(Data shown Opens)

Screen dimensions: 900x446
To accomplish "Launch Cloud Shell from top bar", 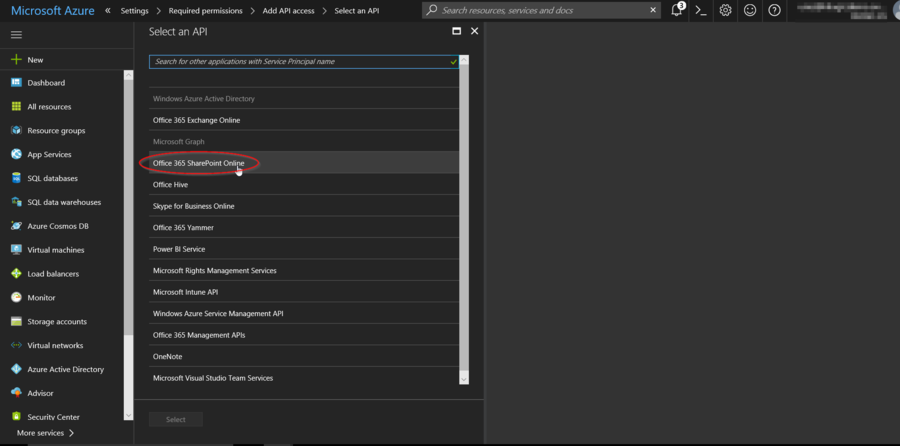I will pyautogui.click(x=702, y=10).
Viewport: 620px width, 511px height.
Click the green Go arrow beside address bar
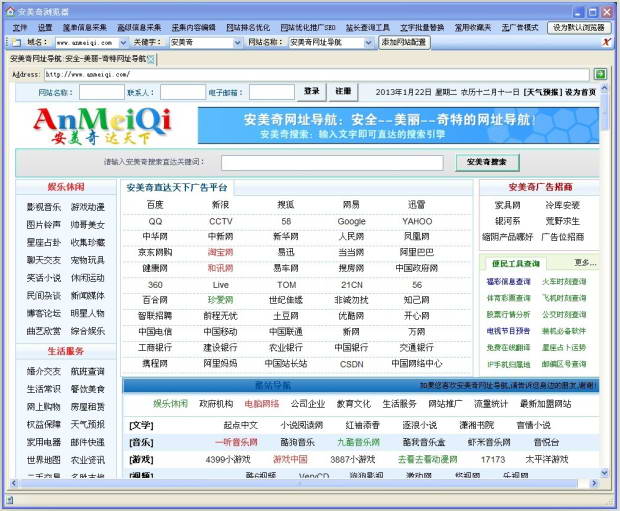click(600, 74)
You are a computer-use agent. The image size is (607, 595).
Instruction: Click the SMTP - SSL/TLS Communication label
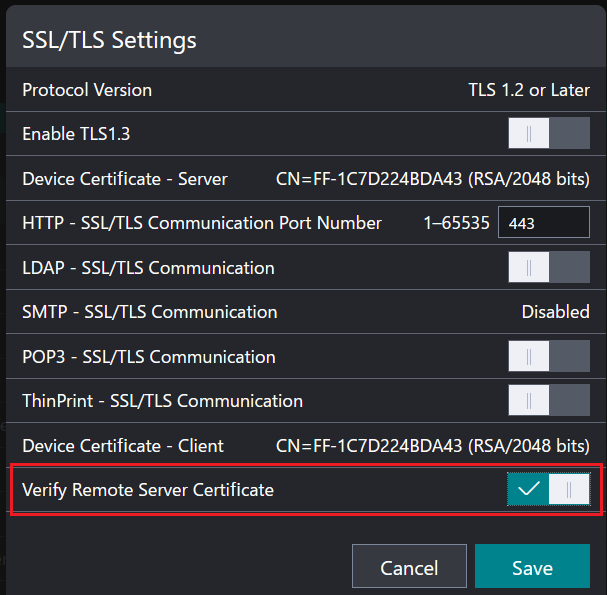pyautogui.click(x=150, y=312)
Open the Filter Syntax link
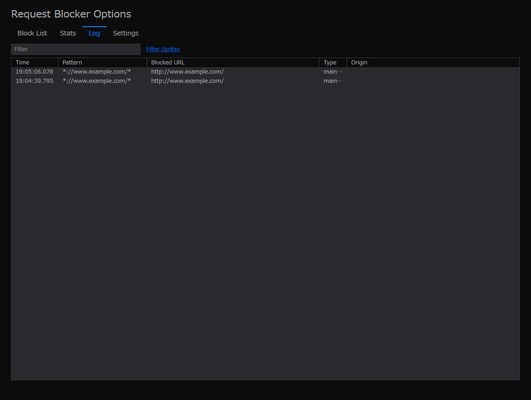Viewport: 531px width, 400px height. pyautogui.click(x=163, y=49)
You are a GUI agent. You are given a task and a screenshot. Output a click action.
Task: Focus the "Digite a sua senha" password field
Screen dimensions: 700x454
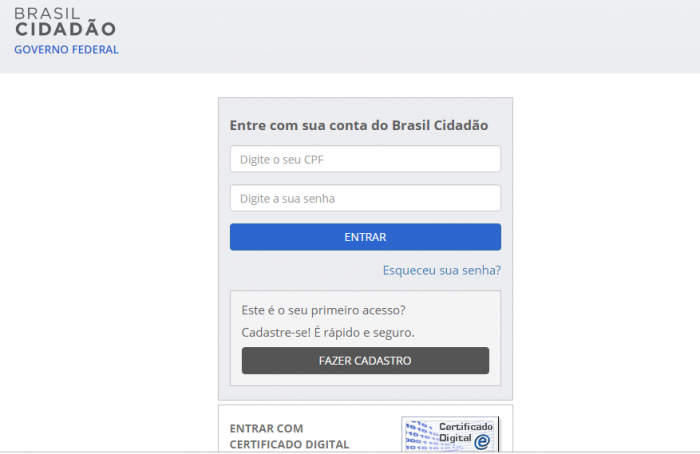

(Data shown Closes)

Prompt. Begin with the line that contains "You are a GUI" and repeat every line through the end of the data, exactly and only those lines, leaving out the pictures.

Solution for this task.
You are a GUI agent. You are given a task and a screenshot. Output a click action.
Task: Focus the "Digite a sua senha" password field
Screen dimensions: 700x454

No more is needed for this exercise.